Как мог бережней и нежнее поднял я его на руки и отнес домой. Уложил на подстилку, налил молока и пододвинул к самому его носу, а он и не заметил. Чем еще мог я ему помочь? Я сидел над ним и мучился, правда, больше не плакал. Час сидел, два сидел, даже у самого кости заболели, словно это меня, а не его о дерево хватили. Постепенно он перестал дергаться и стонать, затих. Я опустил руку к самому носу и почувствовал едва слышное дыхание. Он был жив, он все еще был жив.

Пришел брат, присел возле меня. Мы сидели теперь вместе, боясь отойти от Рыжего, словно от нашего сиденья ему и в самом деле могло стать легче. Пришла с работы мама — мы сидели.

— Что с ним?

— Заболел, — ответил брат.

— Отравился?

— Нет, — печально пояснил брат. — Его ударили.

— Кто же посмел?

— Злодей, — зловеще сказал брат. — Злодей и гад! Но больше он не посмеет, потому что он тоже побитый.

Я вздрогнул. Вдруг вспомнилась куча мала, скрывшая от моих глаз того подонка. Пыль и крик, кулаки, головы, ноги, спины… Он не пожалел Рыжего, и его не пожалели тоже. А мне его стало жаль. Поделом ему, заработал все, что получил, и даже больше, а все равно — жаль. Жаль, потому что он — калека. Душа у него увечная, жестокая душа. Лежит и мучается ненавистью горше боли. Изувечил Рыжего и сам мается — зачем?

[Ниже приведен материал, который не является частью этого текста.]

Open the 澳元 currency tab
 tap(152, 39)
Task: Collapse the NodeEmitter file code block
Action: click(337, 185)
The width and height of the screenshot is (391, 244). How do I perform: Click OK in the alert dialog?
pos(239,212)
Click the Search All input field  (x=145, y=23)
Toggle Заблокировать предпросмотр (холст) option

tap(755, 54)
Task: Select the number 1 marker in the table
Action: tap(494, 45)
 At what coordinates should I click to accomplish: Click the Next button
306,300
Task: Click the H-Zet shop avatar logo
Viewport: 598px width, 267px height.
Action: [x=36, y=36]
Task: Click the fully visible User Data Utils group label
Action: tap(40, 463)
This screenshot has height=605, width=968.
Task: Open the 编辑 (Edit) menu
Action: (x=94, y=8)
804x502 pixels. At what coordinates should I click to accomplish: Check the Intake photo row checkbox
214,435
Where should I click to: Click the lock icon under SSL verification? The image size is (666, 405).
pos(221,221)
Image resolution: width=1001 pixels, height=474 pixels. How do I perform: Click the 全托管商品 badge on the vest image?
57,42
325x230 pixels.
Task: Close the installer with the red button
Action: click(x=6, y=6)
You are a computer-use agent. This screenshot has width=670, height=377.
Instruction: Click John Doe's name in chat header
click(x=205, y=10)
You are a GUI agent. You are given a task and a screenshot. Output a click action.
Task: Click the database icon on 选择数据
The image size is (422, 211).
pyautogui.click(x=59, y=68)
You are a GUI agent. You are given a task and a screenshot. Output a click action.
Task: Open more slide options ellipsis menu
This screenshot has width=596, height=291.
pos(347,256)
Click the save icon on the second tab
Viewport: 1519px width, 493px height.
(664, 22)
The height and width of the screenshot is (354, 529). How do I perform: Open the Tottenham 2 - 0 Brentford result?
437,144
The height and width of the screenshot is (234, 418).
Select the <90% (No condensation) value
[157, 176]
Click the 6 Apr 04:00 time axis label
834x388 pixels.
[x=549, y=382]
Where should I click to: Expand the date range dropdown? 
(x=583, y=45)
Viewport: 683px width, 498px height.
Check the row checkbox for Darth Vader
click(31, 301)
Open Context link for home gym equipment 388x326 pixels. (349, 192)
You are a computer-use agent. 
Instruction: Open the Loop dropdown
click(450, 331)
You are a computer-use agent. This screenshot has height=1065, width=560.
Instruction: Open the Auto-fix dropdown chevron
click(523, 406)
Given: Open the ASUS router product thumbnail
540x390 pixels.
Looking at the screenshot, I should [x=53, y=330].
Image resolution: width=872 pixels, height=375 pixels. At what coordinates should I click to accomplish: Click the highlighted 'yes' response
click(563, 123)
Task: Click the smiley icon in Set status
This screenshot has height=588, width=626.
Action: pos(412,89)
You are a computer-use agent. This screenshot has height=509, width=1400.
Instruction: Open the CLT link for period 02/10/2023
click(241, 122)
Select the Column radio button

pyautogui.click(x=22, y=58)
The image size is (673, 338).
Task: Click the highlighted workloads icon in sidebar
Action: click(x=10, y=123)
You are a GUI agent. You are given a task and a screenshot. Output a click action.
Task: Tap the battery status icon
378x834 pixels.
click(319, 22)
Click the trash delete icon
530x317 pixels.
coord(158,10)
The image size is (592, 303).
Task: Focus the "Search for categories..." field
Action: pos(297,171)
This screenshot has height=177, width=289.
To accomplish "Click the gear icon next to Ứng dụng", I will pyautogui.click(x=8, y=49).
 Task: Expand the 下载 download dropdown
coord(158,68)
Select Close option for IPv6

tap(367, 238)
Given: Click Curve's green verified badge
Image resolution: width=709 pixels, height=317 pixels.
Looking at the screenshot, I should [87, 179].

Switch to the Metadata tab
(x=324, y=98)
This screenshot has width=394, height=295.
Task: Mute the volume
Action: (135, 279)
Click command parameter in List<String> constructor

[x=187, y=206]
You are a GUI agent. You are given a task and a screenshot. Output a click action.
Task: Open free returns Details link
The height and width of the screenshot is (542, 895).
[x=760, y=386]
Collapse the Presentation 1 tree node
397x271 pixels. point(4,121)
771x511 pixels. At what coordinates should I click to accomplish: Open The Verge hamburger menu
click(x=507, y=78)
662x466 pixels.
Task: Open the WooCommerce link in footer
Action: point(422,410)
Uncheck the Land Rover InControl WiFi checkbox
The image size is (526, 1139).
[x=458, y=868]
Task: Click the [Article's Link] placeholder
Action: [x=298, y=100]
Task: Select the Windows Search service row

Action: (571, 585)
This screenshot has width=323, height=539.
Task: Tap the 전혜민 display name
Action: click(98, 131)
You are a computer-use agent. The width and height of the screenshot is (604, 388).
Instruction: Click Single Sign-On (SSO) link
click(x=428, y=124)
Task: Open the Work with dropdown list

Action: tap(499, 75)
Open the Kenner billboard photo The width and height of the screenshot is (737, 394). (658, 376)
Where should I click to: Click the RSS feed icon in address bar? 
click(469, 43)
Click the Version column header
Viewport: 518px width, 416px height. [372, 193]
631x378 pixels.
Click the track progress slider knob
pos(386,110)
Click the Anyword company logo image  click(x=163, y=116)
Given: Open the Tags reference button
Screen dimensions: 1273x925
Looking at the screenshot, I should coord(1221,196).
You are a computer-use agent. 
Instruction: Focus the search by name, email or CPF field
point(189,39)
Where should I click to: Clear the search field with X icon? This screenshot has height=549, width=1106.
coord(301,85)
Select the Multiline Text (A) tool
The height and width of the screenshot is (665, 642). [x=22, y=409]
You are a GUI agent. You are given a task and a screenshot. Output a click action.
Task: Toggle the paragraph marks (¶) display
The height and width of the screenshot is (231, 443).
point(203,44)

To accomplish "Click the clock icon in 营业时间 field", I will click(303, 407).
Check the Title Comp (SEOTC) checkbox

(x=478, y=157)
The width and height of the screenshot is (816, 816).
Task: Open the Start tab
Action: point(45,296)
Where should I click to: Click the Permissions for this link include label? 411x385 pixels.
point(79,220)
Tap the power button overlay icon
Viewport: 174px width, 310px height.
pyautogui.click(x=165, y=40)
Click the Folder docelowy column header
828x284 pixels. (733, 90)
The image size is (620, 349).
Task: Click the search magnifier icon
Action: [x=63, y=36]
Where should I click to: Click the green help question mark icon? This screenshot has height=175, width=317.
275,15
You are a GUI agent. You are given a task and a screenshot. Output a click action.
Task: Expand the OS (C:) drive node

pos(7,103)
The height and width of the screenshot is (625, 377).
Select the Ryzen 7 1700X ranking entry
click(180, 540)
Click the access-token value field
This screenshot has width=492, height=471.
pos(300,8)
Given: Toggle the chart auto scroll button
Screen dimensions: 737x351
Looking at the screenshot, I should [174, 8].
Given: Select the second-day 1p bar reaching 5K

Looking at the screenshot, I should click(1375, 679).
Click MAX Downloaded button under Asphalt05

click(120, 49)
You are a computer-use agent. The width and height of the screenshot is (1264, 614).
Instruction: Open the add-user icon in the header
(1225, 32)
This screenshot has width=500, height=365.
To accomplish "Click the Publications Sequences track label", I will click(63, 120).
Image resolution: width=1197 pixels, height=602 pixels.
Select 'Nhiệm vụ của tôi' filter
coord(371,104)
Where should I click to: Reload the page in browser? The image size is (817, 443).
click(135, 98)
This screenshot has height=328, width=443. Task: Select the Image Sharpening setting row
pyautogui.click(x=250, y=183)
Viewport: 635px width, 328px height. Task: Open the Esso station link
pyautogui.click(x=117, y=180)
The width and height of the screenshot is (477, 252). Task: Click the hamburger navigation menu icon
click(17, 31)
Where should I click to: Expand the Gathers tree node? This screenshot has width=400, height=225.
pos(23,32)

Пришел отец. Молча посмотрел, присел с нами.

— До утра не помрет — будет жить…

До утра… Как долго еще до утра. Мы так и уснули, сидя над Рыжим, далеко за полночь уснули, сморенные усталостью. Нас не трогали, и мы проснулись так же сидя, как и уснули.

Рыжий не умер. Выжил, чертяка, оклемался и хоть бы ему хны. На следующий же день подполз к блюдцу и поел молока. Немного, но поел. Мы, верно, два дня в школу не ходили, ухаживали за ним, а на третий он уже поднялся на ноги. Витька притащил ему двух воробьев, подстреленных из рогатки, а Пудель — длинные узкие листья какого-то растения, которое он назвал пауком. Рыжий этого паука съел с такой жадностью, с какой и мяса не ел, а Пудель на другой день принес еще и сказал, что мать сама ему этого паука обрывала. Ого! Самое что ни на есть — ого! Потому как Пуделева мать женщина была на расправу скорая, с характером неласковым и тяжелой рукой. Коли уж она сама любимый цветок распатронила, значит, Рыжий в чести.

Даже Дзагли прорвался однажды контрабандой — Витьки недосмотрел. Обегал нашу квартиру, в которой ни разу еще не бывал, все обнюхал и осмотрел, потом погавкал немного на Рыжего и всего его облизал — от головы до хвоста, благо Рыжий сопротивляться не мог. Удивительное дело, потому что друзьями они не были. Не враги, но и не друзья, каждый сам по себе. А вот ведь облизал. Фокстерьер — кота.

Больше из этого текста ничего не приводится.